Now, I’m not one much for politics, and I think that the Church getting mixed in with politics has proven to be a horrible idea since it first started doing so with Constantine (thank God Christendom is finally falling or has finally fallen depending upon who you’re talking to). The Church tends to lose its ability to speak truth to government when it gets too involved in government. But regardless of political spectrum it’s amazing to see a black person become president considering where we were as a nation not so long ago. But, while I’ve got a lot of thoughts swirling in my head regarding civil religion right now, what I really want to do is share a quote. The last part of last year I reread Brian McLaren’s A New Kind of Christian Series, and toward the end of the last book The Last Word and the Word After That a quote was given that has stuck with me.

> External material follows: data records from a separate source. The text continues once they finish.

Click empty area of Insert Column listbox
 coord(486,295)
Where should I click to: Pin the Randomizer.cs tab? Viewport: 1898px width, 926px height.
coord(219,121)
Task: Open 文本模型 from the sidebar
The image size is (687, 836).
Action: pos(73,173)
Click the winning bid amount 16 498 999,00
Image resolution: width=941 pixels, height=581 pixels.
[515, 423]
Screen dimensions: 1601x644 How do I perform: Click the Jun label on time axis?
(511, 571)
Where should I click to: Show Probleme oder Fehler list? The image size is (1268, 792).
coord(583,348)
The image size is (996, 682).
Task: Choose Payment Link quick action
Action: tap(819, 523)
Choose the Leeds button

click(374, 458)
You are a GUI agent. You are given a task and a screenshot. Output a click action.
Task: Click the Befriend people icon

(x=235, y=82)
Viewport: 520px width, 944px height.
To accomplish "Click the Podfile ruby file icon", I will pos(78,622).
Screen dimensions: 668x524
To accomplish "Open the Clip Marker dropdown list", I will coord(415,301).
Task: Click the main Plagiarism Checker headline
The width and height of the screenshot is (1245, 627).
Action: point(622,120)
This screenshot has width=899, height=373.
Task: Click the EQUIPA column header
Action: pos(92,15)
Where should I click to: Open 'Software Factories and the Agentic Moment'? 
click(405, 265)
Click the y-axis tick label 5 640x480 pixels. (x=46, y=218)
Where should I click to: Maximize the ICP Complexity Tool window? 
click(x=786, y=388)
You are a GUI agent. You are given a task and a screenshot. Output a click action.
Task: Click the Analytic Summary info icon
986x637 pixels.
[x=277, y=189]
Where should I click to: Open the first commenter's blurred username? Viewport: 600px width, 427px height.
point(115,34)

I will admit that I have not read the book that McLaren quotes, so like with so many things the quote may have more going on in it because of what’s outside of it than I realize. But I post it because I found it in and of itself quite intriguing.
“To believe in God is to believe in the salvation of the world. The paradox of our time is that those who believe in God do not believe in the salvation of the world, and those who believe in the future of the world do not believe in God.
Christians believe in “the end of the world,” they expect the final catastrophe, the punishment of others.
Atheists in their turn . . . refuse to believe in God because Christians believe in him and take no interest in the world . . .
Which is the more culpable ignorance?
. . . I often say to myself that, in our religion, God must feel very much alone: for is there anyone besides God who believes in the salvation of the world? God seeks among us sons and daughters who resemble him enough, who love the world enough so that he could send them into the world to save it.”